→ PASSAGE FOURNI:

L'indifférence moderne inverse ce rapport. Nos contemporains sont fascinés par les choses, le monde et ses richesses, et surtout par le souci de soi, au point de s'être rendus indifférents aux « fins dernières ». Hier, l'homme moderne, l'homme des Lumières et de la technique, était absorbé par les fins « avant-dernières » sans pour autant perdre de vue l'horizon. Aujourd'hui, il n'y a plus même de fins avant-dernières, parce qu'il n'y a plus d'horizon. Croire ? Pourquoi pas si cela rend plus heureux ici et maintenant ! C'est à prendre ou à laisser en fonction d'un certain art de vivre et d'une sagesse pragmatique. Renversement copernicien !
Dès lors, il importe peu de croire en la résurrection ou en la réincarnation, d'affirmer le ciel ou de le nier, de donner sa foi à Jésus Christ ou à Bouddha : « Qu'est-ce que la vérité ? » Cette sorte de légèreté, de désaffection vis-à-vis des questions dernières que posent inéluctablement la vie, la mort, la souffrance et l'amour, ne va pas sans renvoyer chacun à sa propre solitude. La religion, tant qu'elle est portée par un large consensus, donne des orientations à la recherche spirituelle. Mais quand cette sorte d'enveloppe s'est déchirée, chacun doit vivre et croire à son compte, sans repères ni soutien.

Données de localisation des mots et des éléments:
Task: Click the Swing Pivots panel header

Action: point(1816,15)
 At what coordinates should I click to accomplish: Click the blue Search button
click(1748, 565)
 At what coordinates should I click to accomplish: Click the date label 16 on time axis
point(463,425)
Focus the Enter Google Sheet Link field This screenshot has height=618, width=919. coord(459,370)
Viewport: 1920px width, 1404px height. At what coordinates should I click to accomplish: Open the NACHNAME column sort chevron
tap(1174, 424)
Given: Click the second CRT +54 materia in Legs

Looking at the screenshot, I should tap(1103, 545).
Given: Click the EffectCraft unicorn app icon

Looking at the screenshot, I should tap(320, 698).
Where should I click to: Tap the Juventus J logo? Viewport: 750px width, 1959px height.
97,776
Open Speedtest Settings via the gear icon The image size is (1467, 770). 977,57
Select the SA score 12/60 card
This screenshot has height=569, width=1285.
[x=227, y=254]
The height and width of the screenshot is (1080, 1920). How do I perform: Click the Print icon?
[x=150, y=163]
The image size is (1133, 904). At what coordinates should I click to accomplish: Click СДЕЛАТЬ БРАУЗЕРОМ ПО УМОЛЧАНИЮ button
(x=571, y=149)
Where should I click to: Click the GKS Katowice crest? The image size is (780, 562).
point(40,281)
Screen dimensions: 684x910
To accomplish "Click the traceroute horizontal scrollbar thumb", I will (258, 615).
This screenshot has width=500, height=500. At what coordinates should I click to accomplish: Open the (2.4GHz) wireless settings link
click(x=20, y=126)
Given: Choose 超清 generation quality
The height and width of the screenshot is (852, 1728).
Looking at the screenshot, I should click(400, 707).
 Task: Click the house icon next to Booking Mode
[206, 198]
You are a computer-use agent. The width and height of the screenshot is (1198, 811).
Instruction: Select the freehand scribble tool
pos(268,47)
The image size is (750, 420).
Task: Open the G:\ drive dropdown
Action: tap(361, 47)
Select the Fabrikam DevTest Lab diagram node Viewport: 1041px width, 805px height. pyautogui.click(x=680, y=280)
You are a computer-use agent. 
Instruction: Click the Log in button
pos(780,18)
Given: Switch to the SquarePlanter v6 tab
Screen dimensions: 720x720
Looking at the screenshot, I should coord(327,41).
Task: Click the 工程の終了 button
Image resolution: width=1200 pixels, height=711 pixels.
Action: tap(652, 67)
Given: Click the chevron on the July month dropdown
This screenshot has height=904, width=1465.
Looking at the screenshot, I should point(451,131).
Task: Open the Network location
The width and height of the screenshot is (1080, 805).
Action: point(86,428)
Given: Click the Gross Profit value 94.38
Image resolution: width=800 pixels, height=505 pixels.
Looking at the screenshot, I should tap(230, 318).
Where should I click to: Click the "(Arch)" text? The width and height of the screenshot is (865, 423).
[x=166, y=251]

→ ÉNONCÉ:
Pouvez-vous recopier à l'identique le passage sur l'indifférence moderne, depuis "L'indifférence moderne inverse" jusqu'à "Renversement copernicien !" inclus ?

→ RÉSULTAT OBTENU:
L'indifférence moderne inverse ce rapport. Nos contemporains sont fascinés par les choses, le monde et ses richesses, et surtout par le souci de soi, au point de s'être rendus indifférents aux « fins dernières ». Hier, l'homme moderne, l'homme des Lumières et de la technique, était absorbé par les fins « avant-dernières » sans pour autant perdre de vue l'horizon. Aujourd'hui, il n'y a plus même de fins avant-dernières, parce qu'il n'y a plus d'horizon. Croire ? Pourquoi pas si cela rend plus heureux ici et maintenant ! C'est à prendre ou à laisser en fonction d'un certain art de vivre et d'une sagesse pragmatique. Renversement copernicien !